▶ _TASK DESCRIPTION_:
List each distinct Twitter handle that sent in a question to the prop master Q&A below.

▶ _PASSAGE_:
Prop Master Jonathan Drover: 'One is None'
Editor’s Note: We culled your questions from Facebook and Twitter for this week’s Q&A with a Dirk Gently crew member. This week, it’s prop master, Jonathan Drover, with a guest appearance by Mara Cain, Buyer/Builder (and affectionately called "The Fixer" on-set.)
1. @Elya51 via Twitter: The weirdest thing that Max asked for you to create?
Jonathan: You tell us! That feels so much more like an end-of-season reader poll.
2. @madmel2002 via Twitter: If you could pick any prop to keep, which would you pick and why???
JD: If it worked as intended, the wand would be my first choice. Then I could just magic up my own scissor swords and rad armor.
3. @madmel2002 via Twitter: Do you ever just add in hidden to props that only you know of?
JD: It's a secret! Wink wink!
Anything allegedly added to said "prop" would never detract from any function or narrative, of course, if any such thing were to ever happen.
4. @DATBOIIHALO via Twitter: Name of language hidden within the book?
JD: Unsure, but I believe our art director spent some time in a dusty library on a long forgotten island with a lost tribe of hermit monk scribes in order to translate it for the show.
5. @ocularnervosa via Twitter: How many extras do you have to make in case the actors break the prop?

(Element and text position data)
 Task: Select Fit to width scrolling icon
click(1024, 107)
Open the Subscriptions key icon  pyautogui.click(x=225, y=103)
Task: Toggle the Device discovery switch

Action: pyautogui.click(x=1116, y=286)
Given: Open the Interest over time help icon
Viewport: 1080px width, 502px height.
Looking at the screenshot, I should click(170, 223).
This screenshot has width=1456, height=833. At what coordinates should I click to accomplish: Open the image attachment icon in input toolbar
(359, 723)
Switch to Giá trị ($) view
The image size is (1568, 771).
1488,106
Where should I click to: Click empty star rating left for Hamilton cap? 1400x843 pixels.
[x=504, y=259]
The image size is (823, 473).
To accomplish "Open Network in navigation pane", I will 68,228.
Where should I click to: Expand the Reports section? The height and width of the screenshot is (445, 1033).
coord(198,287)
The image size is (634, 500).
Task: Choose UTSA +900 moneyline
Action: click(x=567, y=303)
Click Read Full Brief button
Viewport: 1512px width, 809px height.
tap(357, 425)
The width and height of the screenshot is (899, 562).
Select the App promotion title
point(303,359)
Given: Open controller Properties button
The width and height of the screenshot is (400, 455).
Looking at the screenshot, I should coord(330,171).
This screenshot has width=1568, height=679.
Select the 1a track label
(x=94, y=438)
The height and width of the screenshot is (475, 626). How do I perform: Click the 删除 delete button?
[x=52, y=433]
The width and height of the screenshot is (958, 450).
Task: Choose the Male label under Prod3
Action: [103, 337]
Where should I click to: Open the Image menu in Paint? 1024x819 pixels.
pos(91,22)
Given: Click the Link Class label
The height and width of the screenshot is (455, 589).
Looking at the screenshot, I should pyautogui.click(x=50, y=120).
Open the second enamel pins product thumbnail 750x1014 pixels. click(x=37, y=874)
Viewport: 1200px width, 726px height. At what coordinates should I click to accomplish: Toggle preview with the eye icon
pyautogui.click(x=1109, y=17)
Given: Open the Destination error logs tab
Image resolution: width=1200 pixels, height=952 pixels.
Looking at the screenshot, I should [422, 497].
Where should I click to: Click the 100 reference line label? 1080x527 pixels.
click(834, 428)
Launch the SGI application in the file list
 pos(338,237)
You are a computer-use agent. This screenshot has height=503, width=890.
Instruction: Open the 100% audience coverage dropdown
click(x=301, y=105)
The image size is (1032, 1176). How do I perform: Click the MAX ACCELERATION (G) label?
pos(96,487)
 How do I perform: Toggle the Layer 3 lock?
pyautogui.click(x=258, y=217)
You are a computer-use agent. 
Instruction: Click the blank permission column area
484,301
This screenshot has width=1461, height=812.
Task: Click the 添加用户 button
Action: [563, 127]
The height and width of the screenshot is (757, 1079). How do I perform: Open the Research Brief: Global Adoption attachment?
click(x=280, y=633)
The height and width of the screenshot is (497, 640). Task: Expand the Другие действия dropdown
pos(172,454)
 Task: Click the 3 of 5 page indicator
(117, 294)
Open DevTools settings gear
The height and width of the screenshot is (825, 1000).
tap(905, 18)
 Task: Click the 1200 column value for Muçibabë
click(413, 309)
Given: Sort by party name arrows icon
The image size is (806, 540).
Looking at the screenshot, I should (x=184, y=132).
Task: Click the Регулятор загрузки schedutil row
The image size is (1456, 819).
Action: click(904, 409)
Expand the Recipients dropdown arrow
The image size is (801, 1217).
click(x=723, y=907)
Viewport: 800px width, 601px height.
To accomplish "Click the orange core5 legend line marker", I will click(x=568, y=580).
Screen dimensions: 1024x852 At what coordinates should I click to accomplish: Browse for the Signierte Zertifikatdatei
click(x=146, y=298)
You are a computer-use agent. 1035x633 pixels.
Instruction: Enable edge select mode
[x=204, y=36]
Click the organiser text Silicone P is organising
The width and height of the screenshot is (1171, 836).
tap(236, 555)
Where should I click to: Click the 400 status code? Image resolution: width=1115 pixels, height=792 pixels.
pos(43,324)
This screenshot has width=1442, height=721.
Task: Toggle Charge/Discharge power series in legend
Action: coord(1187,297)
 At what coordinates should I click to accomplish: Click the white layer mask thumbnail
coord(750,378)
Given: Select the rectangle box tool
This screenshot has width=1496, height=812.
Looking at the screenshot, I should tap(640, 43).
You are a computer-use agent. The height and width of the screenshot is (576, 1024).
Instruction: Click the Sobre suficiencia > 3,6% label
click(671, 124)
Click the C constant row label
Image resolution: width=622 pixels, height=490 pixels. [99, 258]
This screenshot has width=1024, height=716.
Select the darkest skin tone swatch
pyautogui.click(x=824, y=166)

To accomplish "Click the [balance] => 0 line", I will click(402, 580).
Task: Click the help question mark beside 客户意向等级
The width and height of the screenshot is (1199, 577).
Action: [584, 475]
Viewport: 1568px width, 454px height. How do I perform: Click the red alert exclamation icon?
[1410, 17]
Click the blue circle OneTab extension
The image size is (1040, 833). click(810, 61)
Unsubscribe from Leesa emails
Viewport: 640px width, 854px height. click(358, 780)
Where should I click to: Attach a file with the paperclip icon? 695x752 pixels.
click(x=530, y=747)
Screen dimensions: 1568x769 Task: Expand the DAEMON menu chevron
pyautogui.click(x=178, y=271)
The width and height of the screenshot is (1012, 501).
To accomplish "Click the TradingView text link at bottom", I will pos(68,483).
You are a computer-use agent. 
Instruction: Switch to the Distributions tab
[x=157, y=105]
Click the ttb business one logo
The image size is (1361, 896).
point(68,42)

▶ _IN RESPONSE_:
@Elya51, @madmel2002, @DATBOIIHALO, @ocularnervosa